▶ _What the task asks_: Your reply should be a single number, the count of lines in the records that contain "bottom".

-------- Dataset excerpts

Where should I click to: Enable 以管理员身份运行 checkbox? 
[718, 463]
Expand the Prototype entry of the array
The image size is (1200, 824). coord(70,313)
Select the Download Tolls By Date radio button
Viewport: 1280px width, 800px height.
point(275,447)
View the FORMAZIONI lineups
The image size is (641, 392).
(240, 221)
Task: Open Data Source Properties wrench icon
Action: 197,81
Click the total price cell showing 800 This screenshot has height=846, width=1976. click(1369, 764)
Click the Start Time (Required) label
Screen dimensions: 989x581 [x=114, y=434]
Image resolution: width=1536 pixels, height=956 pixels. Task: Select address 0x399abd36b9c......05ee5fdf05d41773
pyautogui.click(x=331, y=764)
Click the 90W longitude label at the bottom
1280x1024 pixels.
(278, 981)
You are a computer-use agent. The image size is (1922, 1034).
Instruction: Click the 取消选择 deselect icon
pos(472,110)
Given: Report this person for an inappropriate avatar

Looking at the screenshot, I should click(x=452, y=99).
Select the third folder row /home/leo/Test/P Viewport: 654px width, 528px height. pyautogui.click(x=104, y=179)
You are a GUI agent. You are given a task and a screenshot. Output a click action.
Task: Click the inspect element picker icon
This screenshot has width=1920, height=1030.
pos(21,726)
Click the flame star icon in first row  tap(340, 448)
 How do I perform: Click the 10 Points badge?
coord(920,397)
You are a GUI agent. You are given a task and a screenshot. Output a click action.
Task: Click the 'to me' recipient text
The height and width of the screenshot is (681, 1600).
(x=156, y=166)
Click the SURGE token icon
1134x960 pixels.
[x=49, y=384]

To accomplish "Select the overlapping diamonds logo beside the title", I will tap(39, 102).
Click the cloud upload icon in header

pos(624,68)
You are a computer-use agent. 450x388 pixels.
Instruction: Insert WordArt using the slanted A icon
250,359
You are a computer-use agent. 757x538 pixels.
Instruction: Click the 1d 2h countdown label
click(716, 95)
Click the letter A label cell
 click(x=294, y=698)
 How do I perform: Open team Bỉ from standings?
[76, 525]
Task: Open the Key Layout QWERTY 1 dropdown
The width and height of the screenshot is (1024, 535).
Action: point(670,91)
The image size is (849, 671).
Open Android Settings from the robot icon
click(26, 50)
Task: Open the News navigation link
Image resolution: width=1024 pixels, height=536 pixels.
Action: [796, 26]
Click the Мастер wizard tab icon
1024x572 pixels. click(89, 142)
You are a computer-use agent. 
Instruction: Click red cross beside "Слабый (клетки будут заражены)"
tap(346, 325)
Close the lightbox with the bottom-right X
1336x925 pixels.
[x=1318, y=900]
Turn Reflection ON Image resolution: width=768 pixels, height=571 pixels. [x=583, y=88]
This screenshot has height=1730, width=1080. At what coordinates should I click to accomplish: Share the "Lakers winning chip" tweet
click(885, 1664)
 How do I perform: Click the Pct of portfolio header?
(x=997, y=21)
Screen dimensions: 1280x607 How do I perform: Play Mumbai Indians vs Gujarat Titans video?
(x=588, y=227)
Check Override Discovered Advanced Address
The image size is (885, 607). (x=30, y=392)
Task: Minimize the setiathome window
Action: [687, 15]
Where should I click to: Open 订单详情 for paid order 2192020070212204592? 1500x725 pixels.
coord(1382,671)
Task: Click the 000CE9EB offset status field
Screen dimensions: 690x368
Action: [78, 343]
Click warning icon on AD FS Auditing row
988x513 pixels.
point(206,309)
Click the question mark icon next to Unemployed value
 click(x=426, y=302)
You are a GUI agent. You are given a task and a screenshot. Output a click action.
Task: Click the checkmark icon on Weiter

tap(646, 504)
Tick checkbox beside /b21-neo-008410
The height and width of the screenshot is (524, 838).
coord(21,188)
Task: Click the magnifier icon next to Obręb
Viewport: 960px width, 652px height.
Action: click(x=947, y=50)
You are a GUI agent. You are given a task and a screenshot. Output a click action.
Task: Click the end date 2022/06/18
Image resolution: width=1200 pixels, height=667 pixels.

----------------

▶ _Completed task_: 2